Milan Pešl spielt den Forscher Pawel, der sich in seinem Elfenbeinturm der Welt entzogen hat, als zappelig-naiven Utopisten, der das Gute will und doch das Scheitern seiner Kaste nicht verhindern kann. Beinahe verliert er seine Frau Jelena – von Carolin Weber als latent aggressive, frustrierte Frau charakterisiert – an den Maler Wagin, den Roman Kurtz in übertriebener Künstlerpose spielt. Und auch die Verliebtheit der dümmlichen Milenja (Mirjam Sommer), die sich ihm wie ein Groupie an den Hals wirft, ist für Pawel zu viel der Wirklichkeit. Da steckt er doch lieber seine Nase in seine Aufzeichnungen. Pawels Schwester Lisa kann Ana Keresovic eine wohltuend unlächerliche Färbung geben. Hinter ihrem mädchenhaften Gebahren verbirgt sich tiefer Schmerz, dessen Ursache allerdings im Ungewissen bleibt. Kassandrahaft warnt sie die Kinder der Sonne: »Ihr ignoriert alle anderen, das wird euch vernichten« und treibt gleichzeitig mit ihrer Unentschlossenheit den sie liebenden Tierarzt Boris (Vincenz Türpe gibt ihn als grausamen Zyniker) in den Selbstmord.
 
Als Einzige heil aus der Sache heraus kommt das Dienstmädchen Fima (Anne-Elise Minetti), dessen Rolle Starczewski deutlich erweitert hat. Die kodderschnauzige Hausangestellte mit Barbarella-Outfit kann, weil das grantige Kindermädchen Toni (Petra Soltau) unerwartet Herz zeigt, das Heim der Kinder der Sonne verlassen und sich eigenverantwortlich durchs Leben schlagen. Rainer Hustedt ist als grobschlächtiger, prügelnder Handwerker Jegor zu sehen und vervollständigt damit das äußerst knappe Proletarier-Personal dieser Inszenierung. Pascal Thomas mimt als Hausbesitzer Nasar, quasi als gesellschaftlichen Gegenentwurf, den kapitalistischen Zopfträger in Businessman-Verkleidung, der den Wert alles Lebens nur in barer Münze misst.

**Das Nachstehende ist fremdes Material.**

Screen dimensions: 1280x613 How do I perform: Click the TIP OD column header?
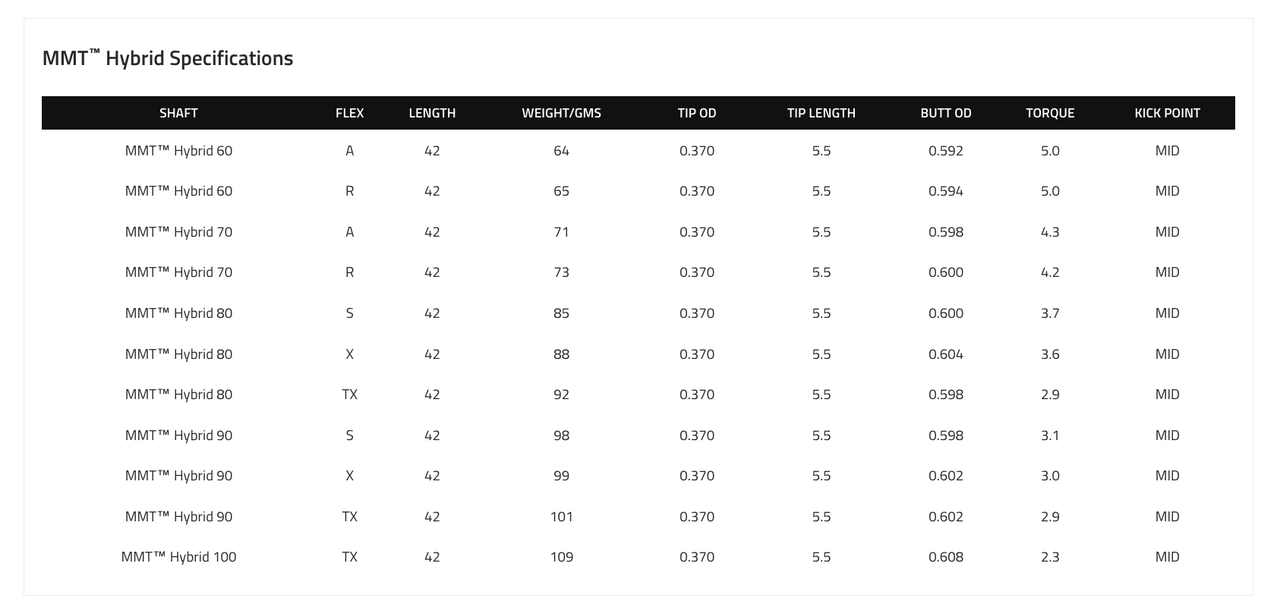point(697,113)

Starczewski lässt gut zwei Stunden lang die Kinder der Sonne ihre makabre, aber unterhaltsame Nabelschau zelebrieren. Gorkis Stück zeigt er, entstaubt vom russischen Flair und mit komischen (Tanz)einlagen, als zeitlose Mahnung, dass unser aller Spiel am Abgrund keine Lösung der Probleme ist. Da bleibt das Lachen schon mal im Halse stecken – oder der Applaus weniger enthusiastisch als verdient.